Kill Busywork: The One Skill to Focus On What Matters
Editor’s note: This is a guest post from Michael Bungay Stanier of Box of Crayons.
Imagine everything you do could fall into one of three buckets:
1. Bad Work.
2. Good Work.
3. Great Work.
I’m not talking about the quality of the work you deliver – I’ve no doubt that’s fine. I’m talking about the meaning the work has for you and the impact it makes.
Let me explain.
Bad Work is the work that makes no difference yet consumes your time and energy. Put less politely, it’s those soul-sucking, spirit-draining activities that make you question how you ever ended up spending precious moments of your life on anything like this. Endless meetings. Paperwork. Busywork.
Good Work is most likely the work you do most of the time, and you do it well. It’s necessary stuff that moves things along and gets things done. Organizations are primarily set up to do Good Work: create a product or service, do it efficiently, sell it to the world.

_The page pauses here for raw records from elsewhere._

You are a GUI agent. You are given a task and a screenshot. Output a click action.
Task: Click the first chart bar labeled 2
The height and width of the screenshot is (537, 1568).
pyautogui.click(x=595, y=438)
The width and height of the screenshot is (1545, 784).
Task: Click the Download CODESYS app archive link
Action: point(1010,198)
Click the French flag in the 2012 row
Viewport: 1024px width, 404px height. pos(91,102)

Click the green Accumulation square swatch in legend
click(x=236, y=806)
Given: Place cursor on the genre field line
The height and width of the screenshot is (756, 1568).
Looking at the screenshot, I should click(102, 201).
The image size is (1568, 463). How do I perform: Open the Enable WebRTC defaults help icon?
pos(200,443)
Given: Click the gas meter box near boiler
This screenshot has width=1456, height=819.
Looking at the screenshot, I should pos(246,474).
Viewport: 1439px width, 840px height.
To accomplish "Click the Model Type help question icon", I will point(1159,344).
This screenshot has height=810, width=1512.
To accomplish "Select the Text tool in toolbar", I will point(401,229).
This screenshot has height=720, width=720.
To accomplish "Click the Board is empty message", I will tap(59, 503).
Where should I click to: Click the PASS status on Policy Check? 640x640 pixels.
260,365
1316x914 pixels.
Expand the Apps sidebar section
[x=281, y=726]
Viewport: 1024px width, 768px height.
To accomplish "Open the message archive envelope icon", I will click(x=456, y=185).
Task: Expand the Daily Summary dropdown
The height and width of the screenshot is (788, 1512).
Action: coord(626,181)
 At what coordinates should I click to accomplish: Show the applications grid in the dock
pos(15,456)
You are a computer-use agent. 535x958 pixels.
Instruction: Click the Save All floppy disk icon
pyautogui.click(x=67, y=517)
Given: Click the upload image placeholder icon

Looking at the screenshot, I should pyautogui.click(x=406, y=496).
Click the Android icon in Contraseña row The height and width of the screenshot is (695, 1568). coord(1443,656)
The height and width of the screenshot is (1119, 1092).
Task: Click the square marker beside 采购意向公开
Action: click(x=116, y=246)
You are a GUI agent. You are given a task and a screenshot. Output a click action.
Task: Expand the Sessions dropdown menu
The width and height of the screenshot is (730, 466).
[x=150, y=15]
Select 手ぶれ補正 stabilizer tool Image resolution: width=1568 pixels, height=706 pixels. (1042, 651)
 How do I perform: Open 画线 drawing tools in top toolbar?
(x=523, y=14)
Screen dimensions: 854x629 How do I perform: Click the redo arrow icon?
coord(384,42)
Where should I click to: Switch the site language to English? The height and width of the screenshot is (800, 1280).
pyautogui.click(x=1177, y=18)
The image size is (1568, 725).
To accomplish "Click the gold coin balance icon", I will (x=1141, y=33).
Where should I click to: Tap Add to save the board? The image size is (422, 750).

There’s nothing wrong with Good Work– except for two things.
First of all, it’s endless. Trying to get your Good Work done can feel like Sisyphus rolling his rock up the mountain, a never-ending task. And second, Good Work is too comfortable. The routine and busy-ness of it all is seductive. You know in your heart of hearts that you’re no longer you stretching yourself or challenging how things are done. Your job has turned into just getting through your workload week in, week out.
And then there’s Great Work. Great Work is what you were hoping for when you signed up for this job. It’s meaningful and it’s challenging. It’s about making a difference, it matters to you and it lights you up.
It matters at an organizational level too. Great Work is at the heart of blue ocean strategy, of innovation and strategic differentiation, of evolution and change. Great Work sets up an organization for longer-term success.
The challenge is that Great Work carries with it uncertainty and risk as well as impact and reward. We’re pulled towards what Great Work promises and pushed away by its threat. We want to free ourselves from the regularity and comfortable rut that is Good Work, and yet we’re tugged back by the familiarity and certainty that it provides.